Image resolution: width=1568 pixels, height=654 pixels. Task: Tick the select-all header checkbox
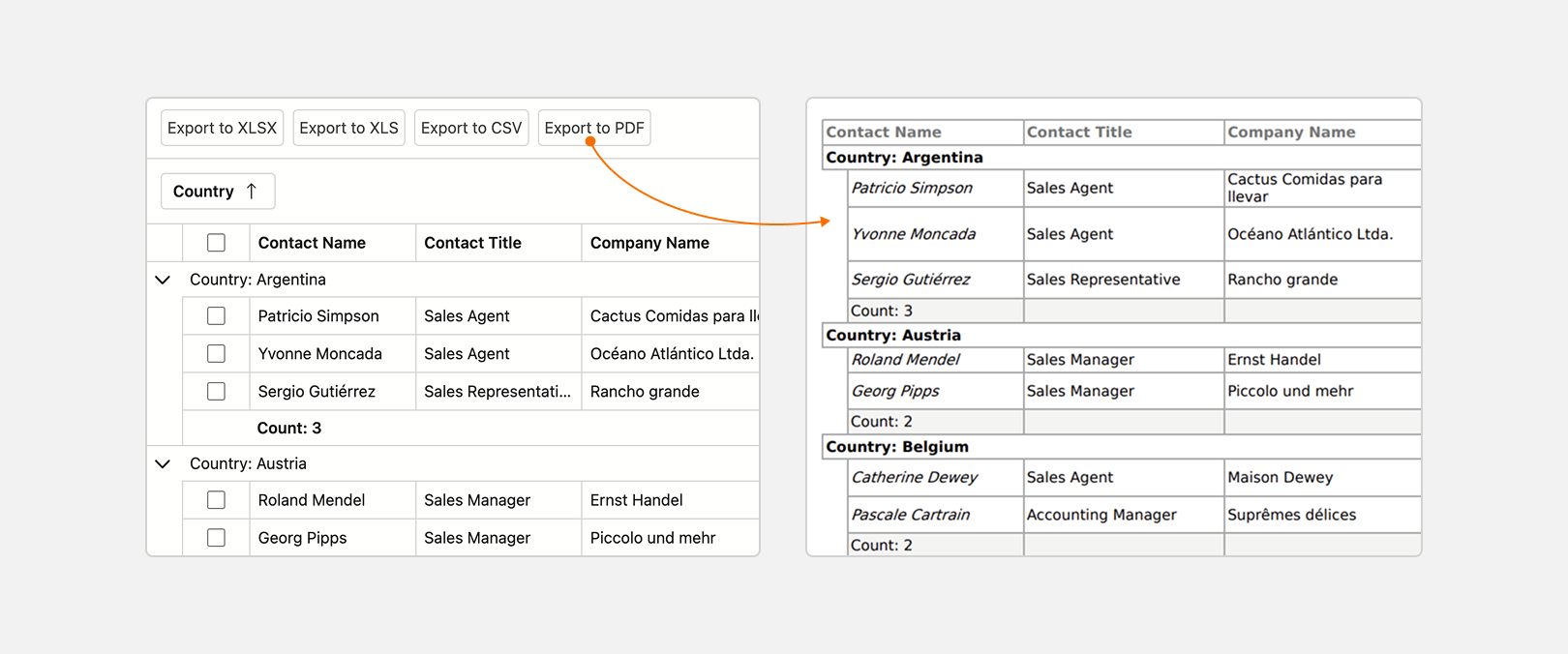pyautogui.click(x=216, y=243)
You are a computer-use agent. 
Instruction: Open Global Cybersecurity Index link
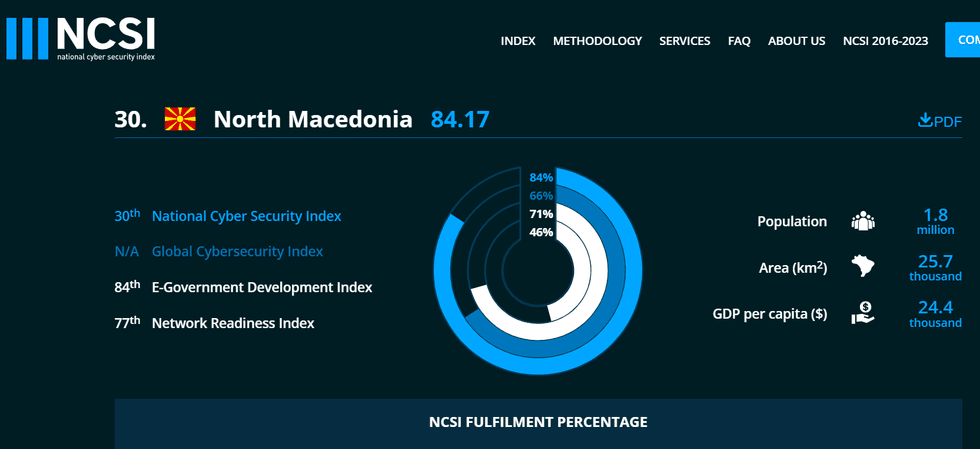click(x=238, y=251)
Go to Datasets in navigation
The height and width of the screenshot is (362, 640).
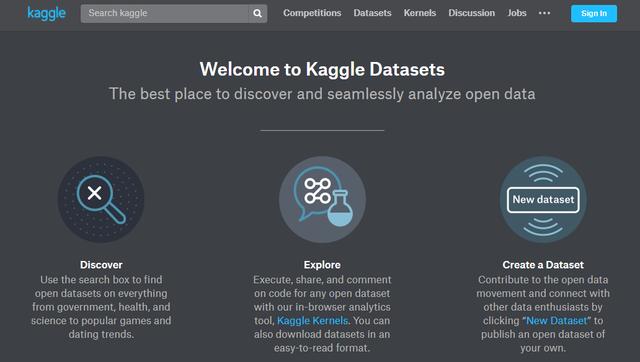tap(372, 13)

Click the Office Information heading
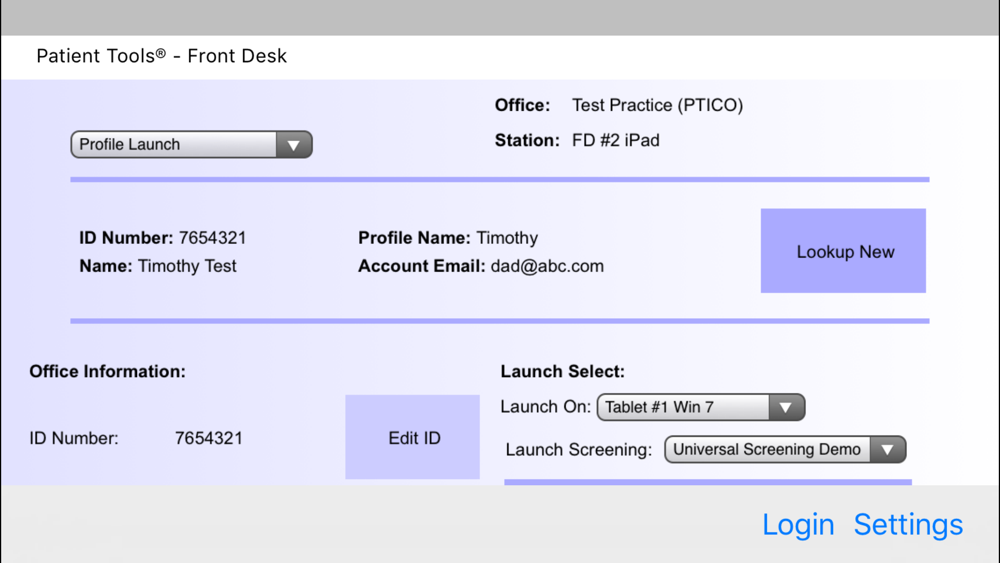(107, 371)
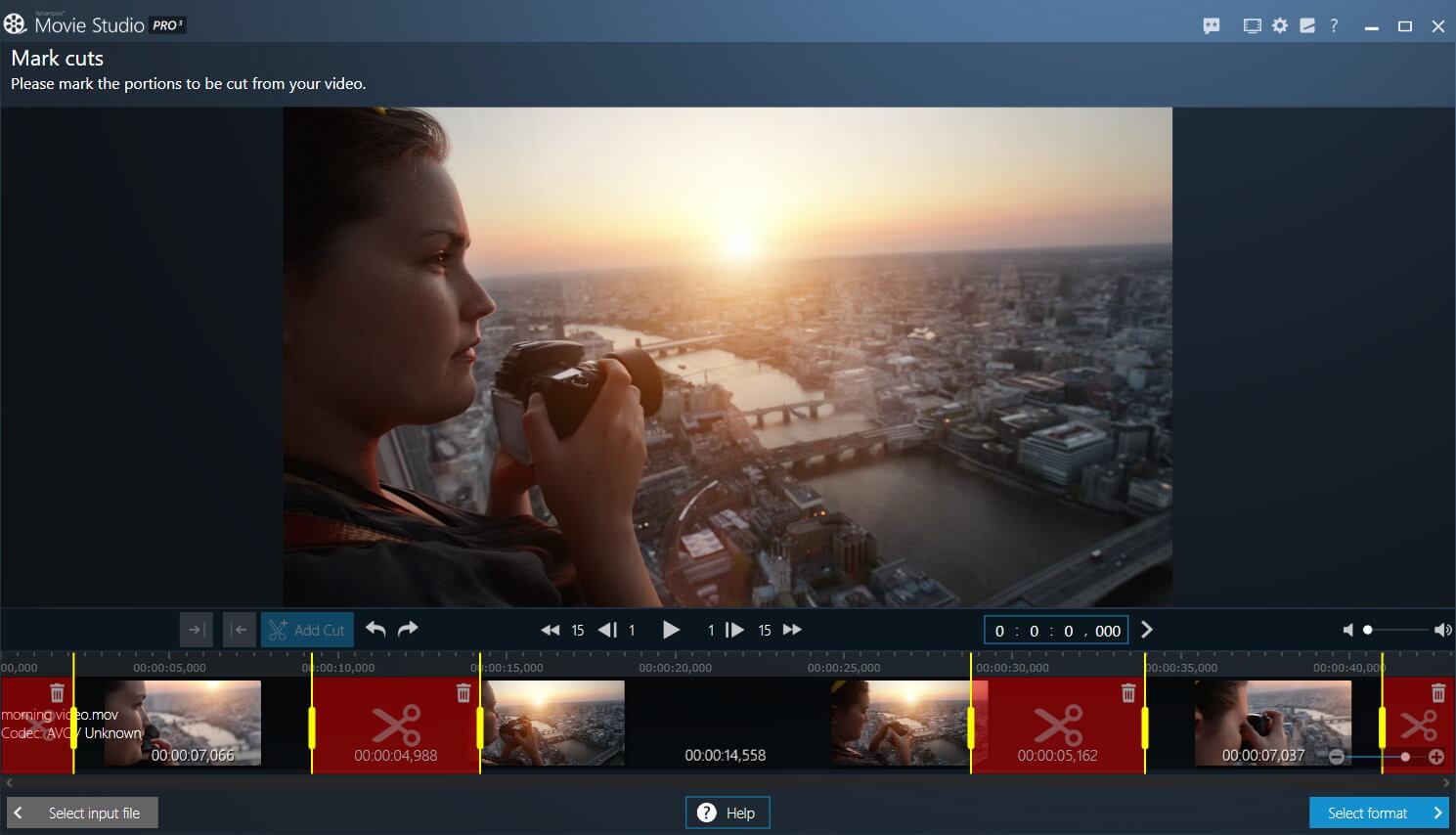This screenshot has height=835, width=1456.
Task: Delete the 00:00:04,988 cut segment via its trash icon
Action: point(463,692)
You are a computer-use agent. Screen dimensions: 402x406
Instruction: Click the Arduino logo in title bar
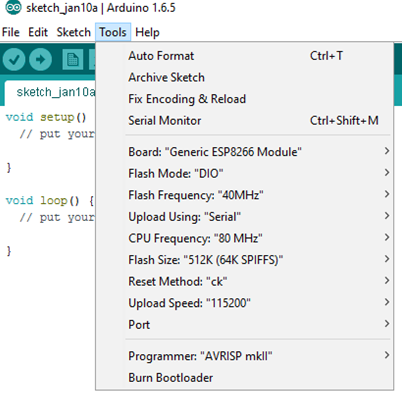click(x=13, y=7)
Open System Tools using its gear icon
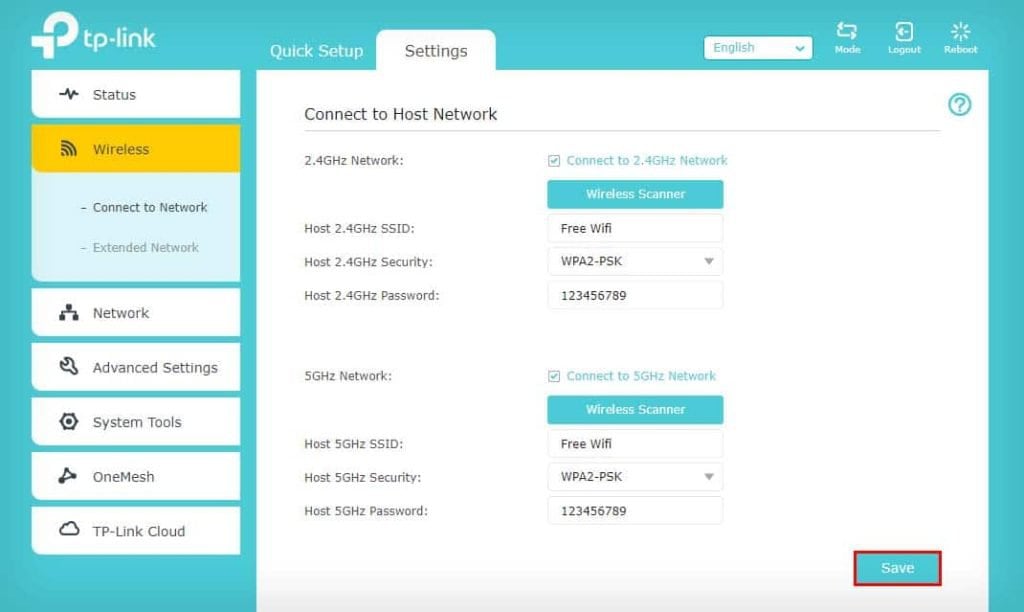This screenshot has height=612, width=1024. (68, 421)
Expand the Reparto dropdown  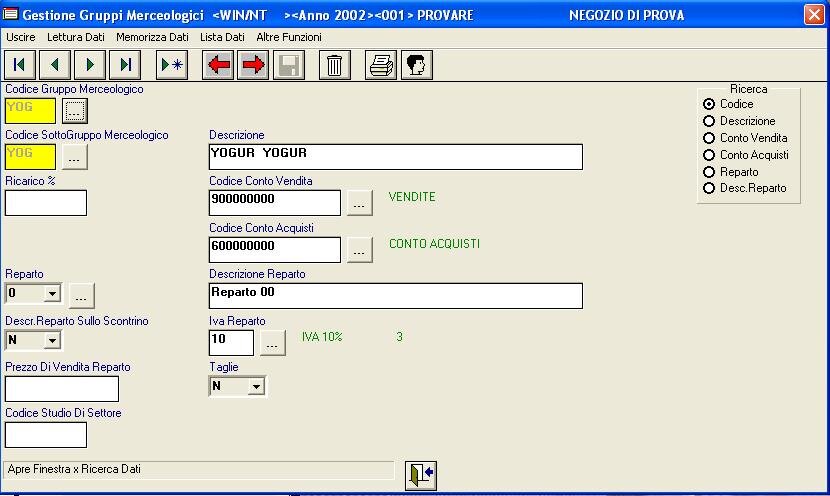click(52, 294)
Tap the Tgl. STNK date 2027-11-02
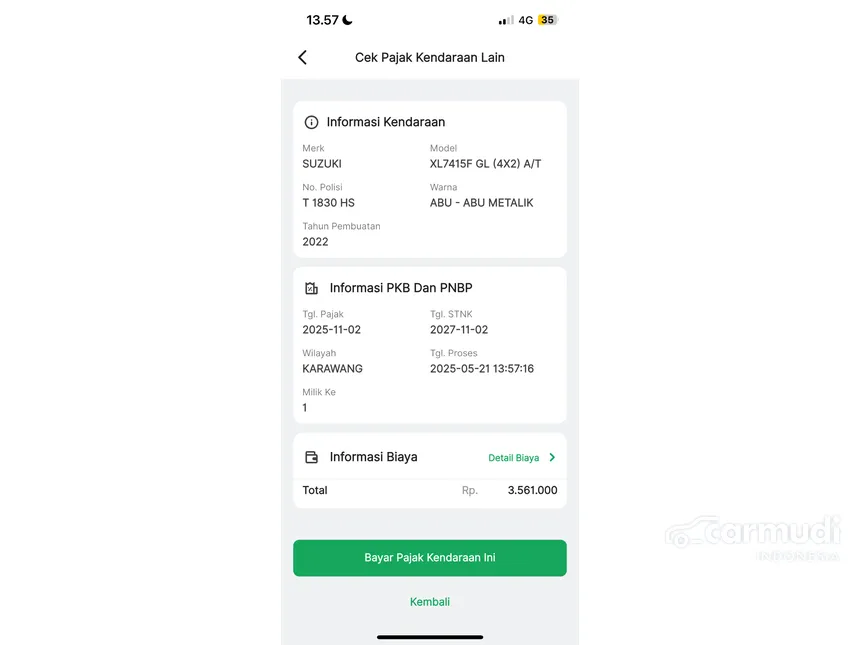 459,330
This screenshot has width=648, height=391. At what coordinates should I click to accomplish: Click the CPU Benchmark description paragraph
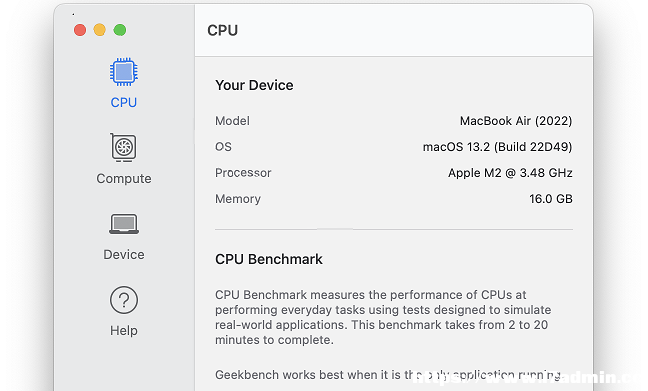pyautogui.click(x=383, y=317)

### WORK REQUEST
Whenever the string "computer" occurs in a line of the entries above, copy that line.

### EXERCISE RESULT
You are a computer-use agent. 
You are a computer-use agent. Screen dimensions: 402x406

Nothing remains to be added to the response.